How Much Can RAG Help the Reasoning of LLM?

Liu, Jingyu, Lin, Jiaen, Liu, Yong

arXiv.org Artificial Intelligence 

Retrieval-Augmented Generation (RAG) has gained significant popularity in modern Large Language Models (LLMs) due to its effectiveness in introducing new knowledge and reducing hallucinations. However, the deep understanding of RAG remains limited, how does RAG help the reasoning process and can RAG help improve the reasoning capability remains question. While external documents are typically considered as a method to incorporate domain-specific information, they also contain intermediate reasoning results related to the query, this suggests that documents could enhance the reasoning capability of LLMs, which has not been previously explored.
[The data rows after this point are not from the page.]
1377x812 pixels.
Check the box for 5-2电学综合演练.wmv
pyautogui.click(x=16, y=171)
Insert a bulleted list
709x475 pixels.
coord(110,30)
In this paper, we investigate this issue in depth and find that while RAG can assist with reasoning, the help is limited. If we conceptualize the reasoning process as a tree with fixed depth, then RAG struggles to assist LLMs in performing deeper reasoning. Additionally, the information in the documents requires preprocessing to filter out noise. We demonstrate that this preprocessing is difficult to achieve simply fine-tuning of the LLM, it often necessitates numerous additional transformer layers to solve the problem. To simplify the problem, we propose DPrompt tuning, which effectively resolves the issue within just limited transformer layers, leading to improved performance. Large Language Models (LLMs) (Brown, 2020) have demonstrated remarkable capabilities across a variety of tasks, including text generation and question answering (Ouyang et al., 2022; Wei et al., 2022), code generation (Gu, 2023), and information retrieval (Dai et al., 2024). However, current LLMs often suffer from serious hallucinations (Huang et al., 2023) due to a lack of factual information. Moreover, the knowledge embedded within LLMs is encoded in their parameters (Yang et al., 2024), meaning that incorporating new knowledge requires further fine-tuning, which is both time-consuming and resource-intensive.